The societal, political, commercial and environmental requirements of future trade demand transformative technology solutions. Novel technologies are being deployed for supply chain management, logistics infrastructure integration and information financial flows to cope with the scale, complexity and diversity of emerging trade relationships. Active partnership between exporters and importers, logistics operators, technology innovators and policy-makers is accelerating a global shift to new models.

The TradeTech Global initiative, a joint venture between the World Economic Forum and the Government of the United Arab Emirates, has issued a report, TradeTech: Catalysing Innovation, outlining steps to seed, cultivate and harvest technology-enabled upgrades to global trade. It notes the rapid growth of artificial intelligence, ubiquitous sensing and distributed ledgers for managing complex physical, digital and financial flows.

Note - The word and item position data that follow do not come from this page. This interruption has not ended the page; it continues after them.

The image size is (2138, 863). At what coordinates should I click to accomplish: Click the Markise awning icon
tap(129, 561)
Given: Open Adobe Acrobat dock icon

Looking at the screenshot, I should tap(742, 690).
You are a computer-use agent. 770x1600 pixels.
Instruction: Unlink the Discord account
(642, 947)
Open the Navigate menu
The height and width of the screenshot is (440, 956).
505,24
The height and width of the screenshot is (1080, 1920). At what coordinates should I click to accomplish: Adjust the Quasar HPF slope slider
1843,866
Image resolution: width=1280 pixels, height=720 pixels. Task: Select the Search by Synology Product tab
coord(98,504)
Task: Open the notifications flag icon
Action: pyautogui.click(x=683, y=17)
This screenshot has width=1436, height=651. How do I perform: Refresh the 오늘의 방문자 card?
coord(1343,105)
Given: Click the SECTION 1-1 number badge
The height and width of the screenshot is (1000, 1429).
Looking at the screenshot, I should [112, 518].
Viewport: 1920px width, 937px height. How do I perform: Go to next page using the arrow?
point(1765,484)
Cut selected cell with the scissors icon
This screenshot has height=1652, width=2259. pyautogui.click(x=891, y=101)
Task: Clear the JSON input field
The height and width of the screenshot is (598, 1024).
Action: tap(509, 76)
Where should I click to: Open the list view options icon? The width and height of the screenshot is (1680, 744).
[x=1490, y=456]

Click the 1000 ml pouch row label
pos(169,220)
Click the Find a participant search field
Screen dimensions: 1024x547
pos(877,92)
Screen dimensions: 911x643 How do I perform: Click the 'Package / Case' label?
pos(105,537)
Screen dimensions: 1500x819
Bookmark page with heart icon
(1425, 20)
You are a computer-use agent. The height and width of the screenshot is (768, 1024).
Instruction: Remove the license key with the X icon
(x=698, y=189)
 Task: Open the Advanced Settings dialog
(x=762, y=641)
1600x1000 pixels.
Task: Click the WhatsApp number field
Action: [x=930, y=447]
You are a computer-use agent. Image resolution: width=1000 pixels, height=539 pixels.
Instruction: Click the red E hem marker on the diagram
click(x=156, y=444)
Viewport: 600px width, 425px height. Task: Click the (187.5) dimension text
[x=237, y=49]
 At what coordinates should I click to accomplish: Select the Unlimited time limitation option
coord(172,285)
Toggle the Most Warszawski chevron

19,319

“Leveraging technology for trade has the potential to unlock trillions of dollars in growth,” said Børge Brende, President, World Economic Forum. “Fostering trust among stakeholders will drastically speed-up how quickly we can benefit.”

The inaugural TradeTech Forum will be hosted by the UAE in parallel with the World Trade Organization Ministerial Conference in Abu Dhabi in February 2024.

“The world’s need for sustainable growth and development demands we be ambitious in using technology to overcome the limits of today’s trade,” said His Excellency Dr Thani Ahmed Al Zeyoudi, Minister of State for Foreign Trade of the United Arab Emirates and Chair of the upcoming WTO Ministerial. “By intelligently deploying technology to make international trade simpler, cheaper and more transparent, we can raise governments’ ambitions for cutting poverty, boosting growth, and improving sustainability.”

The reportputs forth a three-stage process to roll out current and future technology in both advanced and developing economies. This includes aligning incentives, making use of incubators and regulatory sandboxes, to help technologies to scale in the challenging standards environment of international trade.